# [WORK TASK]
Below are records; the lines starting at the one with "Click the visual search camera icon" and ending at the one with "Image resolution: width=1456" must be reproduced exactly, both included. Pictures must not appear.

# [MATERIAL SUPPLIED]
□ □ □ □ □

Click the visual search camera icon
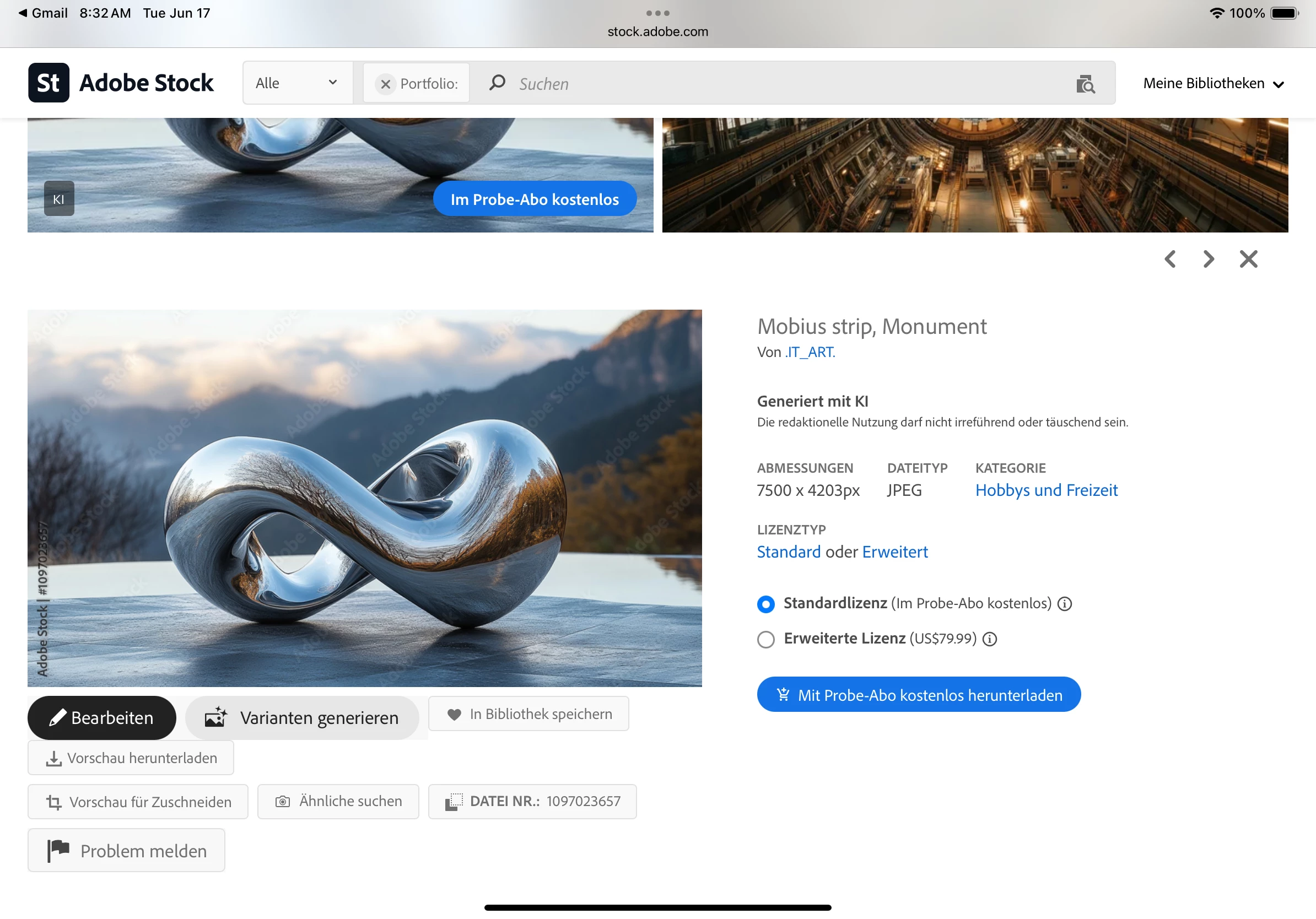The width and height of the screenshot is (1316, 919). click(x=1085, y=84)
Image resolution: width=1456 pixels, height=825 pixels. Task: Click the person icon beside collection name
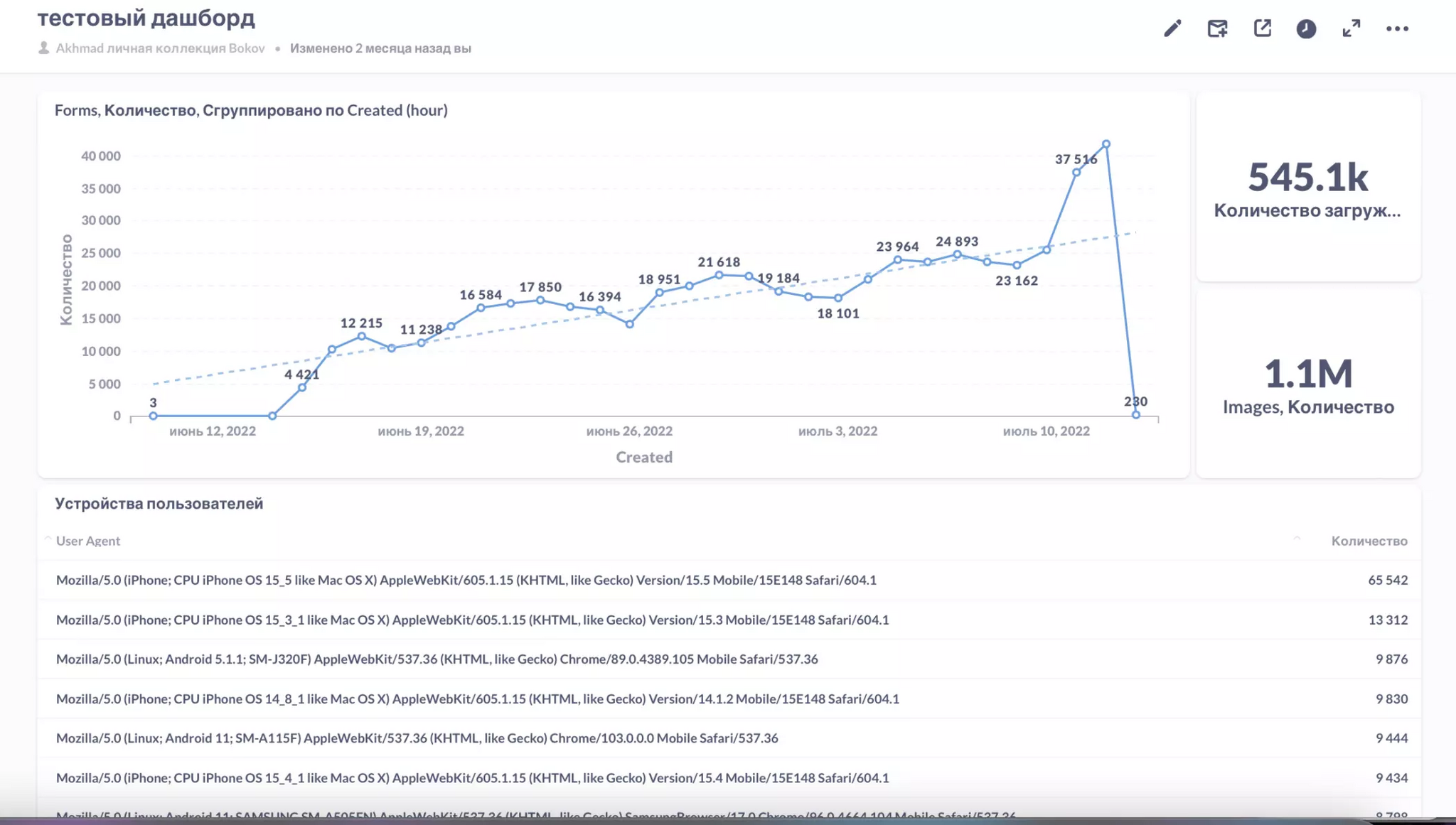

□ □ □ □ □

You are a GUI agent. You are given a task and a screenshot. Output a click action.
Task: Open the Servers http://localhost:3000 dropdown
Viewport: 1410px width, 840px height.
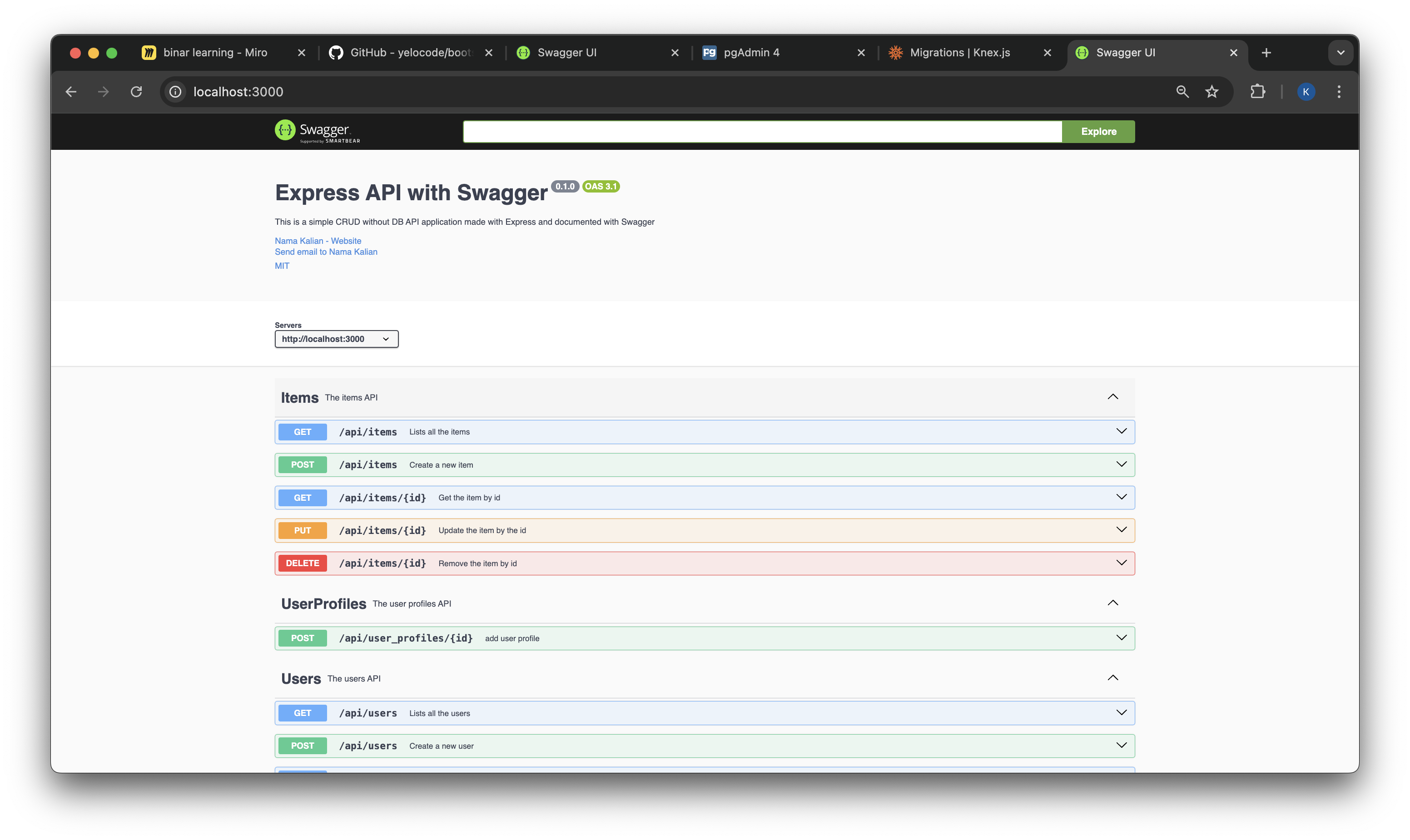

□ □ □ □ □

# [TASK RESULT]
Click the visual search camera icon
The width and height of the screenshot is (1316, 919). click(x=1085, y=84)
Image resolution: width=1456 pixels, height=825 pixels. Task: Click the person icon beside collection name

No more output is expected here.